:: Task ::
Convert the lines of the material below into a Markdown table with the columns "Row" and "Entry line," skipping blank lines and leaving out the pictures.

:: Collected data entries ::
►

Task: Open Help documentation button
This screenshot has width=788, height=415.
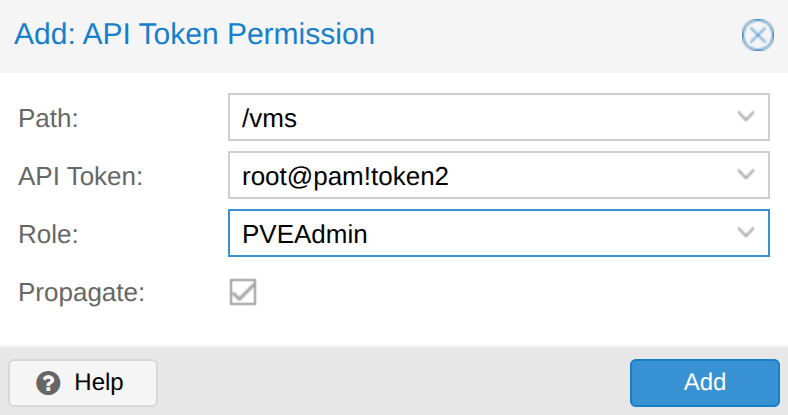Action: click(x=83, y=382)
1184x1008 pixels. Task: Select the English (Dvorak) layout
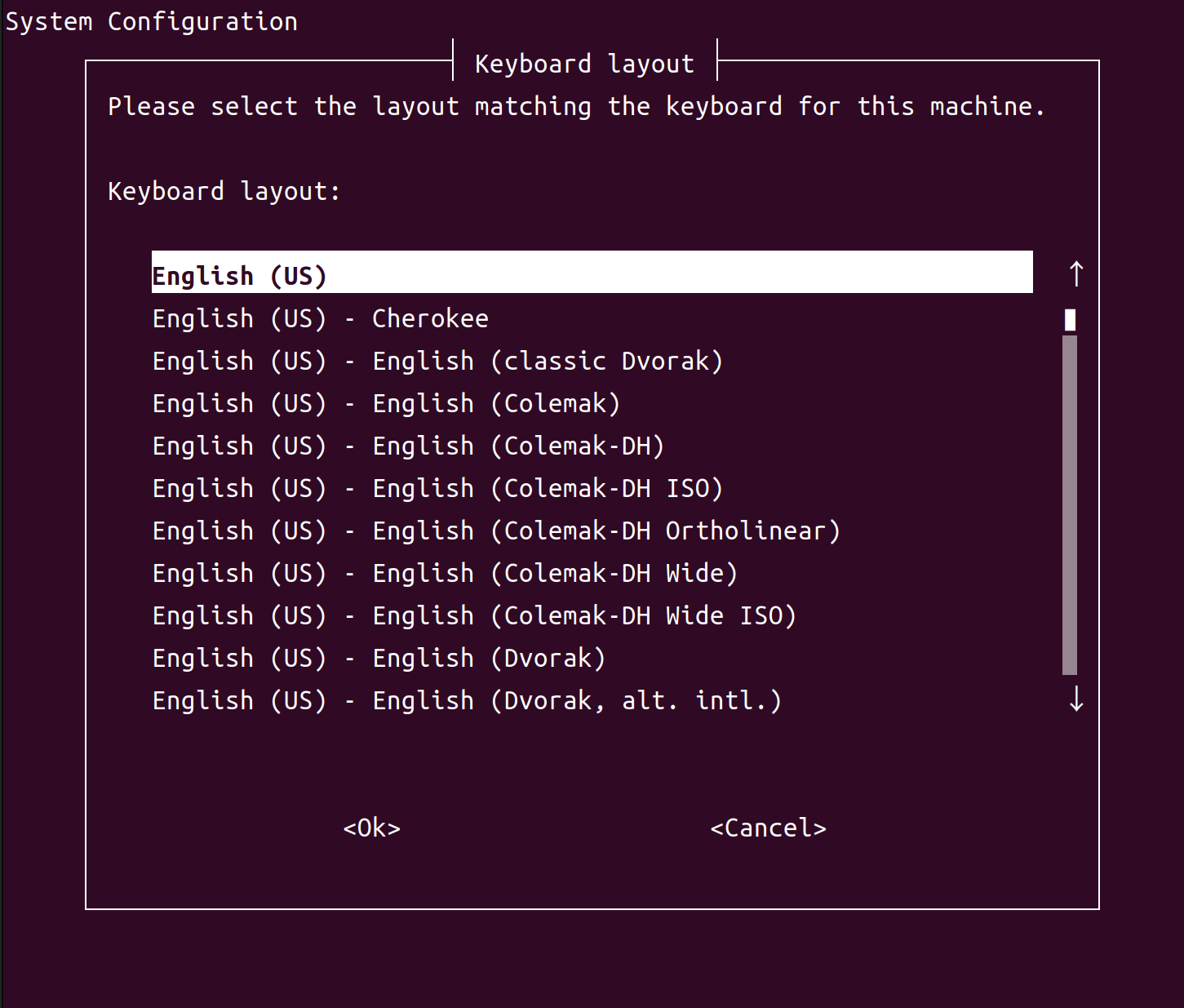coord(377,658)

◄

:: Solution for this task ::
| Row | Entry line |
|---|---|
| 1 | Task: Open Help documentation button |
| 2 | This screenshot has width=788, height=415. |
| 3 | Action: click(x=83, y=382) |
| 4 | 1184x1008 pixels. Task: Select the English (Dvorak) layout |
| 5 | coord(377,658) |